Solar Irradiance Prediction for Optimal Photovoltaic Power Generation: A Comprehensive Review of Artificial Intelligence Replicas

Authors

  • Musa J Electronics and communication, Gregory University Uturu.

Keywords:

Solar Power, Solar Irradiance, SVM,ANN, Machine Learning , Deep Learning Models

Abstract

Many variables, such as the growing world population and shifting consumer tastes, might be linked to rising energy demands and power consumption. The rapid depletion of fossil fuels, the worrisome rise in air pollution, the impact of global warming on more frequent natural disasters are additional major reasons to adopt clean and renewable energy sources for generating power and improving energy efficiency.A key source of renewable energy is the generation of solar power. The potential power output of a photovoltaic system is greatly influenced by solar irradiation. Predicting energy production from solar power plants, climate modelling, weather forecasting are just a few of the crucial applications for studying and measuring solar irradiance.

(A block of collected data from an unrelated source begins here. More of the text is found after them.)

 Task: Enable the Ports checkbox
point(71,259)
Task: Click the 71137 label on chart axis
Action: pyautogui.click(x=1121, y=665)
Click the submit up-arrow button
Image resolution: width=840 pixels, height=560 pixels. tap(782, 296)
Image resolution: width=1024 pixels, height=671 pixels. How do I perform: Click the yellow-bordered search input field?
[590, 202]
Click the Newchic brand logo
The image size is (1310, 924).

The many tools and techniques for estimating solar irradiance using data-driven methodologies based on machine learning and deep learning algorithms are summarised in this study. The forecasting horizons that can be employed by the algorithm depend on the input data used to “train” it. Although it has been demonstrated that these algorithms can estimate solar radiation, differences in their performance make comparing and selecting the best method an interesting job. The two most often utilised machine learning techniques in this study are artificial neural networks (ANN) and support vector machines (SVM), along with a comparison of these two techniques with Deep Learning models.

Published

2023-09-21